Since 1998 North Korea has launched five satellites, of which two appeared to have been successfully placed in orbit, including its last in 2016.

International observers said the satellite appeared to be under control, but there was lingering debate over whether it had sent any transmissions.

Experts at the time of the 2016 launch said that North Korea had used a three-stage rocket booster like the Unha-3 of previous launches, but that a new launch pad was clearly built for a larger rocket.

A senior official at North Korea's space agency said after the launch that it planned to put more advanced satellites into orbit by 2020 and eventually "plant the flag of (North Korea) on the moon". The country has not launched any more satellites since then, however.

During a party congress in January 2021, leader Kim Jong Un revealed a wish list that included developing military reconnaissance satellites.


The United States and its allies called North Korea's latest tests of satellite systems clear violations of United Nations Security Council resolutions, which prohibit any development of technology applicable to North Korea's ballistic missile programmes.

North Korea has said its space programme and defence activities are its sovereign right.

At the time of the 2016 space launch, North Korea had yet to fire an ICBM. The satellite launch was condemned by governments in the United States and South Korea as a disguised test of ballistic missile technology capable of striking the continental United States.

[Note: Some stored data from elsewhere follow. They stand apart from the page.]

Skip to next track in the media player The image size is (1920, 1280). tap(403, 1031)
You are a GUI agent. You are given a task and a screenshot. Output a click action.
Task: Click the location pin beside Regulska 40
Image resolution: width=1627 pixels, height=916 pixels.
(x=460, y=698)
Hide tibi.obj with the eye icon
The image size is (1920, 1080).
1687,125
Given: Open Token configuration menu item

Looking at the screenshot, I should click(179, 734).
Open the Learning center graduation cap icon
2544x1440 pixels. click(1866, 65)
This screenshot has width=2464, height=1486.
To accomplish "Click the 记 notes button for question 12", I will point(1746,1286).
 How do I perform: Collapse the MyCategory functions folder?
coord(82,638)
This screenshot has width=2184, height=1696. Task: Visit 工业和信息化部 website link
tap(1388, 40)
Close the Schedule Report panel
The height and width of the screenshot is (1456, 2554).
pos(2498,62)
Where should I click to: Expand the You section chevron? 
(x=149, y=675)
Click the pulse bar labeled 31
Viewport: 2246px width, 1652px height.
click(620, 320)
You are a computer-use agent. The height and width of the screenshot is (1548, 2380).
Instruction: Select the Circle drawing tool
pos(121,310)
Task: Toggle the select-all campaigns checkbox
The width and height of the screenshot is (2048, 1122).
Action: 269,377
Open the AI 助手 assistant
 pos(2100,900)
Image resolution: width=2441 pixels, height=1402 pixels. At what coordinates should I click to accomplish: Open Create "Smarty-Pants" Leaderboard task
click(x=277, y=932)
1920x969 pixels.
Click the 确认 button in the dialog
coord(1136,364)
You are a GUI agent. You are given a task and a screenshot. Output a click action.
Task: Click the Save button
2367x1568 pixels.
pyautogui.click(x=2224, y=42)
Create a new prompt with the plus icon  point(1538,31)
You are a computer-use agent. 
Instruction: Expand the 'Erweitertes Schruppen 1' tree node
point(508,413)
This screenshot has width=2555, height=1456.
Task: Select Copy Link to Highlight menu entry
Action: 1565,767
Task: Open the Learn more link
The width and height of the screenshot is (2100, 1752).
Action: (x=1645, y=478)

"The obvious concern is that North Korea is testing ballistic missiles and only pretending to care about satellites," the U.S.-based monitoring program 38 North said in a report at the time.

The report said the Unha-3 system would be ungainly to use as a weapon because it required a fixed launching site and a long period for preparation, and predicted that North Korea would not develop an operational road-mobile ICBM until some time after 2020.

North Korea launched its first road-mobile ICBM the next year, and later test fired several more.

North Korea has not test fired an ICBM since 2017, but now officials in Washington and Seoul fear a new satellite launch could help the country further improve its ballistic missiles.

"In the future, if North Korea launches intercontinental ballistic missiles under the pretext of launching a satellite, it will face stronger pressure from the international community," Yoon Suk-yeol, the main conservative candidate in Wednesday's presidential election in South Korea, said in a statement after the latest launch.